In November, I had the pleasure of sitting down with Zach Ziegler, co-founder and CTO of OpenEvidence, at our GV AI Builders event for a truly candid and honest conversation in front of dozens of entrepreneurs at different stages of the founder journey. We discussed the emotional toll of building an early-stage founder, Zach’s prediction for the next big AI inflection point (hint: agents that operate in the world), and how they manage rapid change by focusing on product value regardless of the underlying LLM engine.
OpenEvidence is an incredible example of AI’s power to solve mission-critical problems, having grown from 10 million to nearly 18 million clinical consultations per month in just the last few months. More than 40% of U.S. physicians now use the platform for clinical decision support. What’s truly astonishing is how Zach and the team achieved this trajectory, especially within the famously challenging healthcare sector.
Zach offered crucial lessons and advice for builders. Here are a few takeaways that stood out from our discussion:
1. Focus on the Hardest Problem and Ignore the Noise
A core philosophy at OpenEvidence is ruthlessly focusing on “the hardest possible piece” of the problem and ignoring everything else that feels easier or more satisfying, such as building out systems or cool-looking websites. Zach shared that real progress is made by accepting the discomfort of “bashing your head against something that’s not working”.
For OpenEvidence, a major early breakthrough came from realizing they couldn’t rely solely on clinical trials. They broadened their approach to include guidelines and meta reviews, acknowledging that the real-world practice of medicine requires pulling in all available evidence. This willingness to step back and pivot—something Zach noted they did no fewer than eight times—is key to achieving a truly transformative product.
2. The Power of Generality: The “Lightning in a Bottle” Moment
The product’s viral success wasn’t fully unlocked until it moved from solving a limited set of problems to solving every problem a doctor might face. This generality—the ability for a doctor to ask about literally any patient case, write patient handouts, or draft prior authorization letters—is what mirrored the success of general-purpose models like ChatGPT and proved they had found a “special piece”. The team found that users started asking it to do things they hadn’t even anticipated.

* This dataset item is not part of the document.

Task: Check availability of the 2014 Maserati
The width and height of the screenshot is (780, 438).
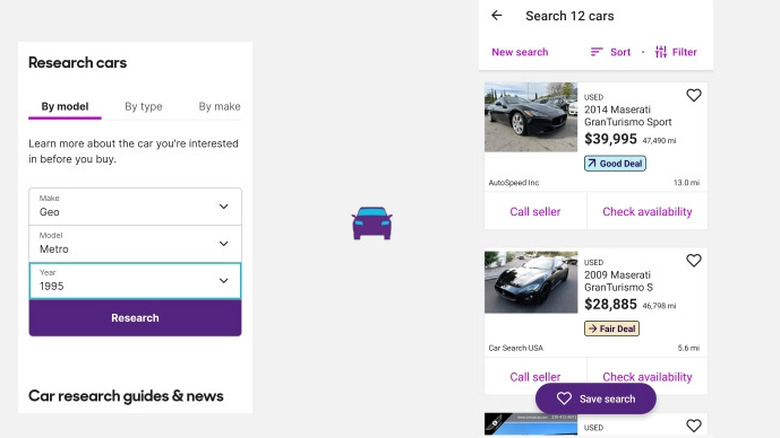Action: click(647, 212)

3. Trust is Built Bottom-Up, Not Top-Down
Physicians are not typically early adopters, but OpenEvidence’s growth is driven by peers, not mandates. Zach contrasted the traditional healthcare approach of selling top-down to hospital systems—which often leads to poor adoption—with their direct-to-clinician (DTC) approach. Because the tool is fundamentally useful and solves the inherent difficulty of a doctor’s job, physicians willingly adopt it, and the trust is cemented when an attending is impressed by a resident who used OpenEvidence to deliver an evidence-backed answer.

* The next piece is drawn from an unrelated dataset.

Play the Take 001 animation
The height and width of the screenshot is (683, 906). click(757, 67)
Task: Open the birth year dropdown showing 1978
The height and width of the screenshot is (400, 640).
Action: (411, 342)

4. Quality Over Quantity in Team Building
OpenEvidence supports half the doctors in the country with only 25 engineers. Their lean approach emphasizes that a company lives or dies on “making like ten really good decisions”. Zach’s hiring philosophy is brutally simple: is this person one of the smartest people you ever met, and can you trust them with autonomy to make smart decisions? This focus on intellectual horsepower and trust is critical when scaling efficiently in a high-stakes vertical like healthcare.